Entries for locating text and elements:
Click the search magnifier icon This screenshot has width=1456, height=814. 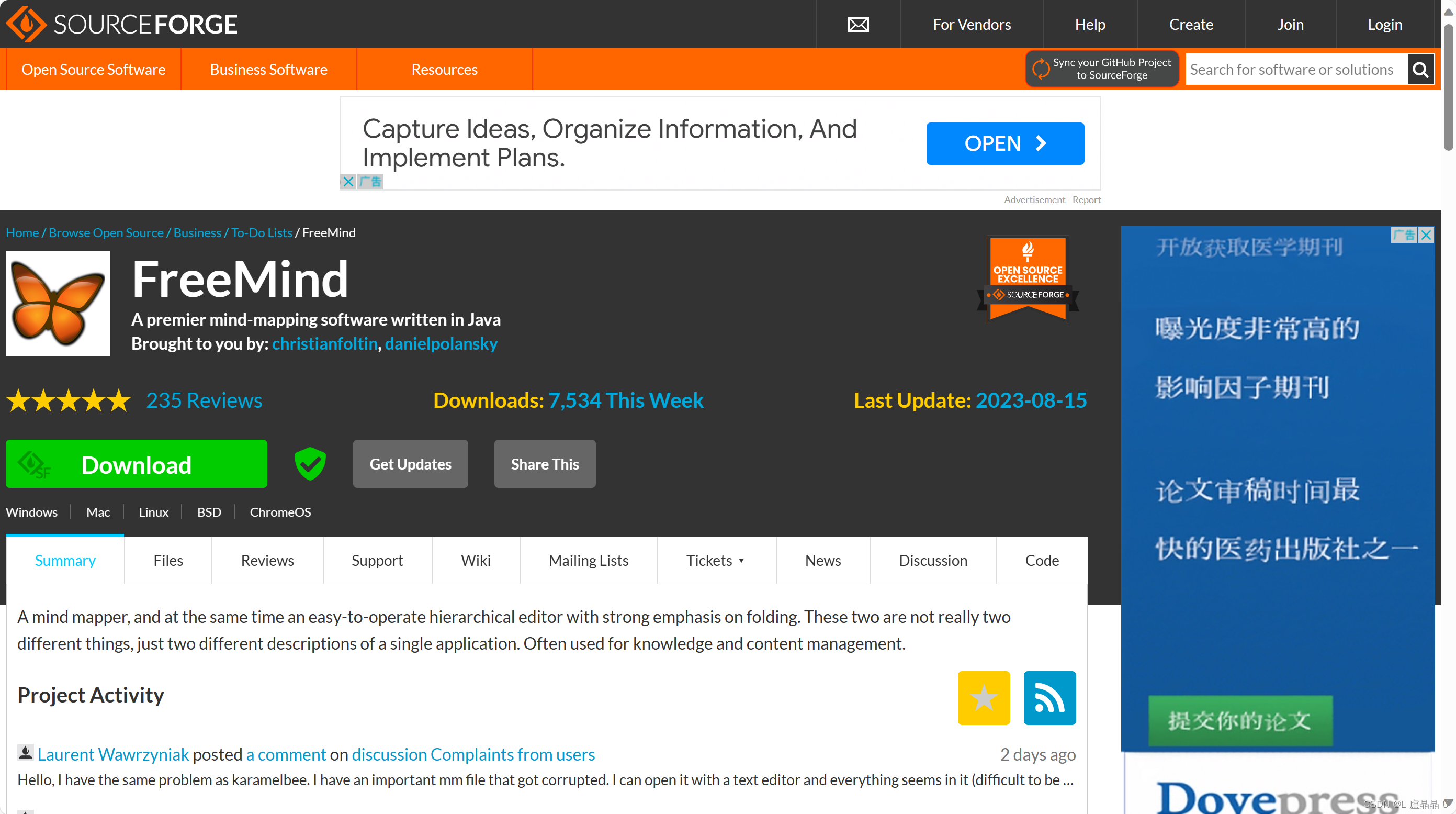coord(1420,70)
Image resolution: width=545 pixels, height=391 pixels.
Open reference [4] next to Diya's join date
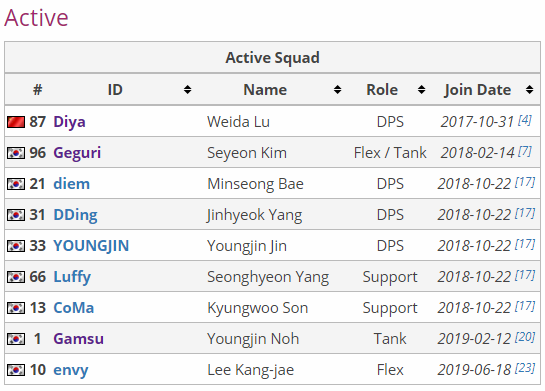click(x=524, y=120)
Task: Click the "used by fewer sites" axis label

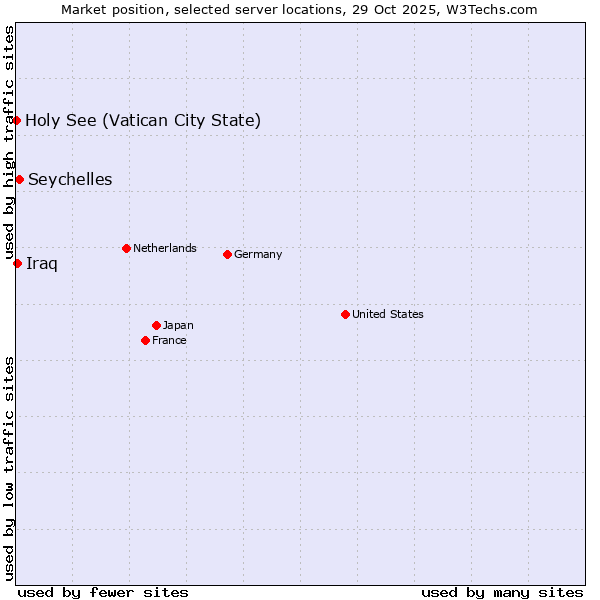Action: 103,592
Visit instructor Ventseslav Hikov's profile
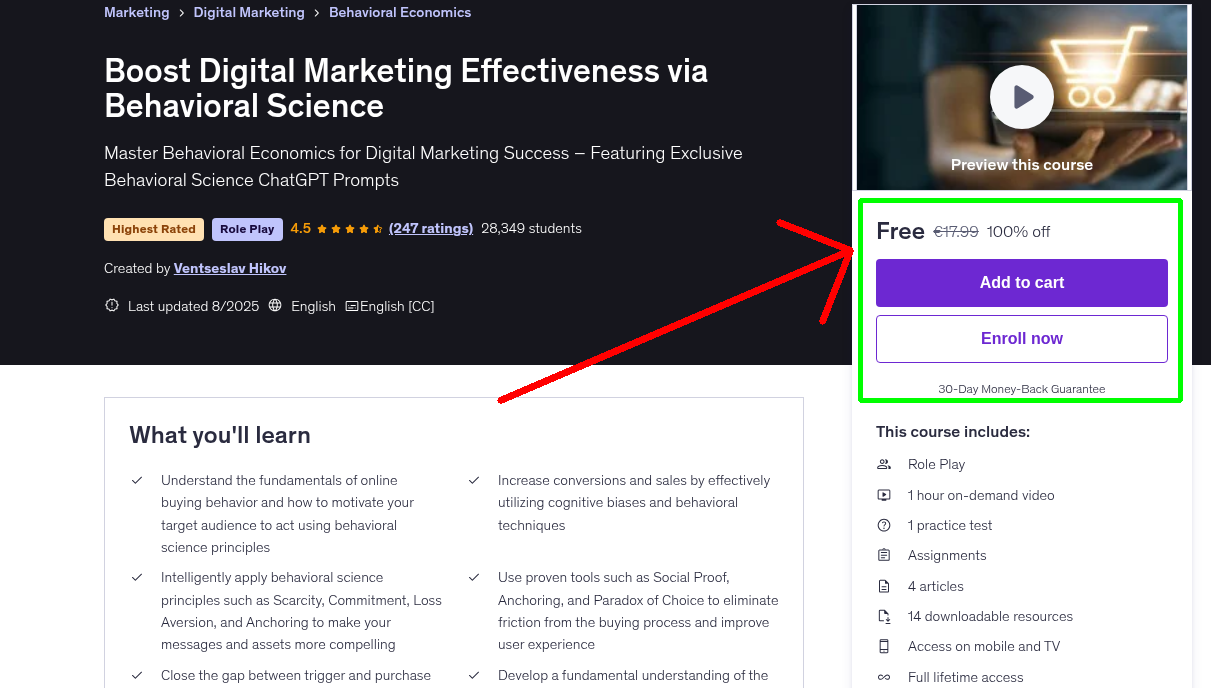This screenshot has width=1211, height=688. pyautogui.click(x=229, y=268)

Task statement
Duplicate the lines from the one containing "Task: Click the" through the end of the entries, inclusive, leaving out the pictures.

Full output
Task: Click the "used by fewer sites" axis label

Action: 103,592
Visit instructor Ventseslav Hikov's profile
This screenshot has width=1211, height=688. pyautogui.click(x=229, y=268)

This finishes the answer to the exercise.